- _What the exercise asks_: In all of the records below, swap "ROAS value" for "ROAS figure" and leave everything else unchanged.

- _Task input_:

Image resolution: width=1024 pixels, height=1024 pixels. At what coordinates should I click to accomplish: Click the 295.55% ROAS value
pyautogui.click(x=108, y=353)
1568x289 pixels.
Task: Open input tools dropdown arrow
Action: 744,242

- _Result of the task_:
Image resolution: width=1024 pixels, height=1024 pixels. At what coordinates should I click to accomplish: Click the 295.55% ROAS figure
pyautogui.click(x=108, y=353)
1568x289 pixels.
Task: Open input tools dropdown arrow
Action: 744,242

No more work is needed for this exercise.